Two running instructions for two separate data packages - one fetching the Albonian spending data and another fetching
its budget data. You can see that the pipelines are very similar, and are based on the same building blocks:
`fetch-albonian-fiscal-data`, `translate-codelists` and `normalize-dates`. The differences between the two are
- their schedules: spending data is fetched on a daily basis, whilst budgets are fetched on January 7th every year
(Albonian government officials adhere to very precise publishing dates)
- the running parameters for the `fetch-albonian-fiscal-data` executor are different -
so that code is reused and controlled via running parameters
- the pipeline for spending data has an extra step (`normalize-dates`)

**Spec:**

This YAML file is basically a mapping between *Pipeline IDs* to their specs. Task IDs are the way we reference the
pipeline in various places so choose wisely.

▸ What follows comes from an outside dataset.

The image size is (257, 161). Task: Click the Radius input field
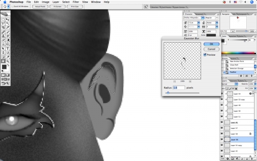tap(179, 88)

A pipeline spec has two keys:
- `schedule`: can have one sub-key, which can currently be only `crontab`. The value for the former is a standard
`crontab` schedule row.
- `pipeline`: a list of steps, each is an object with the following properties:
- `run`: the name of the executor - a Python script which will perform the step's actions.
This script is searched in the current directory (read: where the running instructions file is located),
in paths specified in the `DATAPIPELINES_PROCESSOR_PATH` environment variable, or in the common lib
of executors (in that order).
Relative paths can be specified with the 'dot-notation': `a.b` is referring to script `b` in directory `a`;
`...c.d.e` will look for `../../c/d/e.py`.
- `parameters`: running parameters which the executor will receive when invoked.
- `validate`: should data be validated prior to entering this executor. Data validation is done using the JSON table
schema which is embedded in the resource definition.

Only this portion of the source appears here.